Kyung leans forward and stretches his upper half over the countertop, resting his cheek on the cold Formica. He’s exhausted — he wants to sleep. He wants his parents back in their house and Marina back in hers. He wants to rewind all of their lives to the point just before everything started to go wrong.

“Are you thinking or taking a nap over there?”

“Okay,” he says. “She can stay with us. Are we done now?”

Although his eyes are closed, he doesn’t have to see her reaction to realize he made a mistake. Suggesting they should be done already will only prolong the conversation.

“I’m going to ask you something, and I need you to be completely honest with me when you answer.”

He opens his eyes, trying not to glare at Gillian, who doesn’t seem to understand when enough is enough. She won the argument; she got what she wanted — now what?

“Will Ethan be safe here?”

“How should I know? You’re the one who wants to invite a stranger to come live with us.”

“No, it’s not Marina I’m worried about. It’s your mother. You said in the hospital that Jin never hit you when you were little, so I’ll take your word for it, but you never said anything about Mae.”

“What about her?”

“Don’t pretend like you don’t know what I’m asking.”

Kyung switches cheeks. “Ethan will be fine.”

“But that’s not an answer. I need you to say it one way or the other. She either hit you or she didn’t.”

He’s in no condition to explain that his childhood wasn’t simple like this, with the fault lines so straight or clearly drawn. Mae was a teenager when she married Jin and barely in her twenties when they moved to the States. She had no friends, no job, no control over anything in her life except for Kyung. If Gillian took the time to think about it, she’d know the answer to her question already. His father hit Mae. Mae hit him. That was the order of succession in their family. He just can’t bring himself to say so out loud.

“You’re not talking anymore. Does that mean what I think it means?”

“My mother’s not going to do anything to Ethan.”

“But how can you be so sure?”

“I just am.”

Gillian raises her empty palms to him as if to say, That’s all?

He doesn’t know how to convince her without steering the conversation to a bad place, but he owes her this much. She has the right to feel that Ethan is safe in their own home. “It stopped a long time ago, okay? I’m talking decades now.”

“Yes, but why did it stop?”

“I was a kid, Gillian. I didn’t bother to ask. What matters is that my mother had a miserable life back then. I understand why she took her frustrations out on me, but it didn’t happen often, and you know how small she is — it’s not like she could ever really hurt me.”

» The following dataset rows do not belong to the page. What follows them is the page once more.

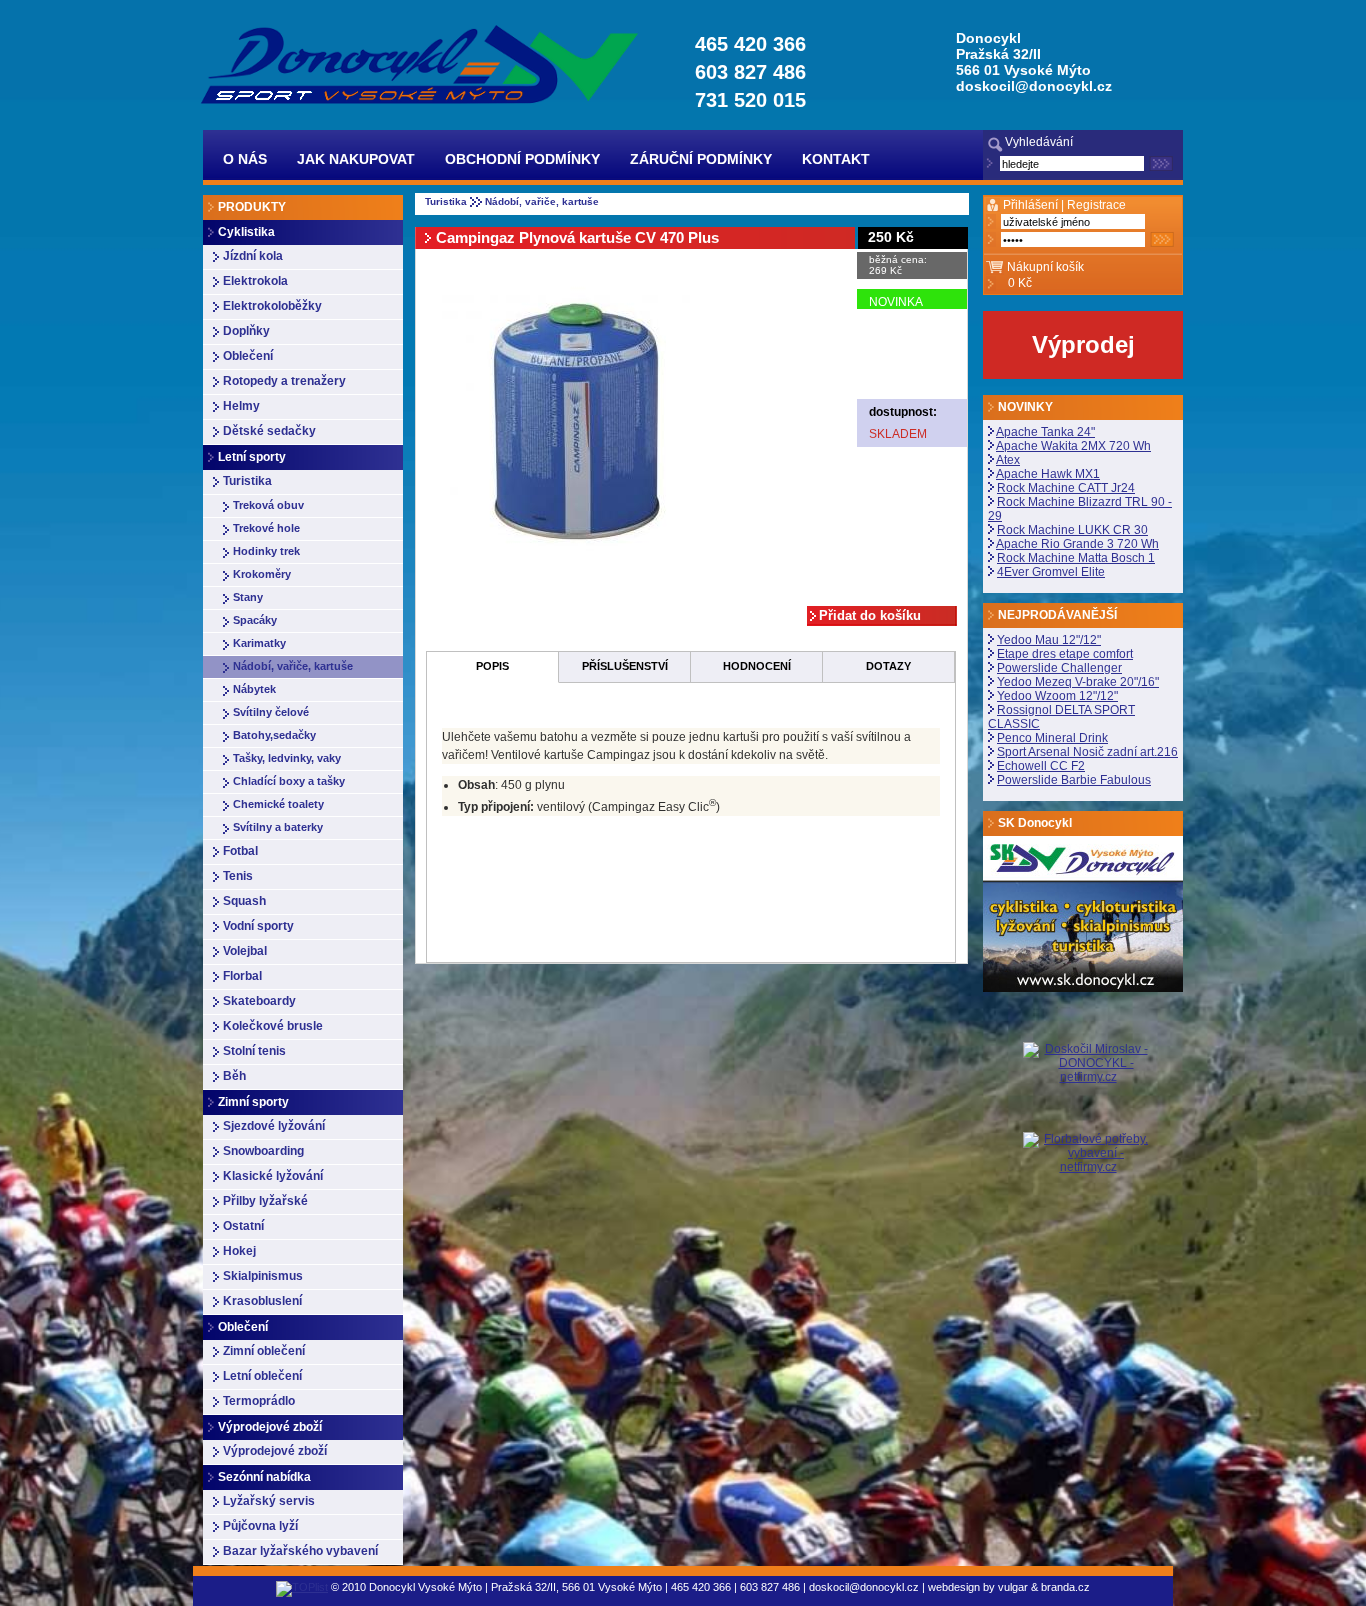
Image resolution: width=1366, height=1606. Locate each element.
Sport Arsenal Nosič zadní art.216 (1087, 752)
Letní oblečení (262, 1376)
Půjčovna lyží (260, 1526)
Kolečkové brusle (273, 1026)
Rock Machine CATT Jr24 (1066, 488)
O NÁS (245, 159)
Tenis (238, 876)
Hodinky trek (266, 551)
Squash (244, 901)
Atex (1008, 460)
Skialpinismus (263, 1276)
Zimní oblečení (264, 1351)
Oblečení (248, 356)
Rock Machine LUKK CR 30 (1072, 530)
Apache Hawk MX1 (1048, 474)
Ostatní (243, 1226)
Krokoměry (262, 574)
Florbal (242, 976)
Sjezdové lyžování (274, 1126)
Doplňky (246, 331)
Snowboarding (263, 1151)
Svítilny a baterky (278, 827)
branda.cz (1065, 1587)
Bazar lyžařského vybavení (300, 1551)
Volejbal (245, 951)
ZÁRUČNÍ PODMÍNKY (701, 159)
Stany (248, 597)
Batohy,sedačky (274, 735)
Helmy (241, 406)
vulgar (1013, 1587)
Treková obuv (268, 505)
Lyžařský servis (269, 1501)
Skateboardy (259, 1001)
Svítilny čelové (271, 712)
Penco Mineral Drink (1052, 738)
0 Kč (1020, 283)
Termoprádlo (259, 1401)
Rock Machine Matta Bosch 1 (1076, 558)
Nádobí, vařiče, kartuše (293, 666)
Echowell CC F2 (1041, 766)
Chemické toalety (278, 804)
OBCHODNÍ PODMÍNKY (522, 159)
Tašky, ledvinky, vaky (287, 758)
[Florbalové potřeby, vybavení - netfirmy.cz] (1088, 1152)
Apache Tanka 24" (1045, 432)
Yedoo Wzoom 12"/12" (1057, 696)
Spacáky (255, 620)
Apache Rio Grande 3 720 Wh (1077, 544)
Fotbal (240, 851)
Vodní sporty (258, 926)
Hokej (239, 1251)
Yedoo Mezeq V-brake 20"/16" (1078, 682)
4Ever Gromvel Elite (1051, 572)
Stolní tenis (254, 1051)
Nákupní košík (1045, 267)
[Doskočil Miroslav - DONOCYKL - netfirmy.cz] (1088, 1087)
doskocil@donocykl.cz (1034, 86)
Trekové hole (266, 528)
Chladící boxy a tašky (289, 781)
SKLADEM (898, 434)
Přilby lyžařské (265, 1201)
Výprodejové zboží (275, 1451)
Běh (234, 1076)
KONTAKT (836, 159)
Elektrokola (255, 281)
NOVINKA (896, 302)
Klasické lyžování (273, 1176)
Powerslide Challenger (1059, 668)
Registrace (1096, 205)
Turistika (247, 481)
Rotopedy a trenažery (284, 381)
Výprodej (1083, 344)
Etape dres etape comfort (1065, 654)
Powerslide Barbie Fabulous (1074, 780)
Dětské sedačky (269, 431)
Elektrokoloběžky (272, 306)
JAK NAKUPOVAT (356, 159)
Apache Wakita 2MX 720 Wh (1073, 446)
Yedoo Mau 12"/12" (1049, 640)
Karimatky (259, 643)
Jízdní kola (253, 256)
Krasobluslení (262, 1301)
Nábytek (254, 689)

Gillian doesn’t look like she believes him. He hardly believes himself. Half of him still feels sorry for Mae. The other half only feels rage — not because she hit him, but because she stayed. Every time Jin beat her into a corner because of a lukewarm dinner or an innocent comment, Kyung wondered why she wasn’t brave enough to run away, to take him with her and simply get out. She settled for a life of meaningless terror, dragging him alongside her when she should have wanted more for them both.

“My mother isn’t that person anymore. You’ve seen her with Ethan, my father too. They’re careful with him, happy with him in a way they weren’t with me. I know you know this.”

“But the sleepover invites, and all the offers to babysit — you always said no. It was like you were worried about them being alone with him.”

“It wasn’t like that. It was more about sending them a message … about punishing them.” Kyung pauses, aware that he’s a very small man, using his child to communicate all of the things he never could.

Gillian leans down on the countertop, stretching her arms out in front of her. She seems more relaxed now. Sad, but relaxed. From her posture, the way her elbow gently touches his, he knows the argument is almost over.